● RECORD EXTRACTS:
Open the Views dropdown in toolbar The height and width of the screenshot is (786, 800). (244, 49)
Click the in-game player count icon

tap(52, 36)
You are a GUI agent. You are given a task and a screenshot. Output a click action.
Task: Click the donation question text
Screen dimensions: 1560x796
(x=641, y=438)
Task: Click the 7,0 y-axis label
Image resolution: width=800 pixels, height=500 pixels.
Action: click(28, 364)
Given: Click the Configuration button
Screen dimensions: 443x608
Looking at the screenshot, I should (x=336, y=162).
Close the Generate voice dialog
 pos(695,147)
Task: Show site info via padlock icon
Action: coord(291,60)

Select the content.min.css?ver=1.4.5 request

● ABOUT THIS EXERCISE: Retype all the data, keeping every character the same.

● COMPLETED EXERCISE:
Open the Views dropdown in toolbar The height and width of the screenshot is (786, 800). (244, 49)
Click the in-game player count icon

tap(52, 36)
You are a GUI agent. You are given a task and a screenshot. Output a click action.
Task: Click the donation question text
Screen dimensions: 1560x796
(x=641, y=438)
Task: Click the 7,0 y-axis label
Image resolution: width=800 pixels, height=500 pixels.
Action: click(28, 364)
Given: Click the Configuration button
Screen dimensions: 443x608
Looking at the screenshot, I should (x=336, y=162).
Close the Generate voice dialog
 pos(695,147)
Task: Show site info via padlock icon
Action: coord(291,60)

Select the content.min.css?ver=1.4.5 request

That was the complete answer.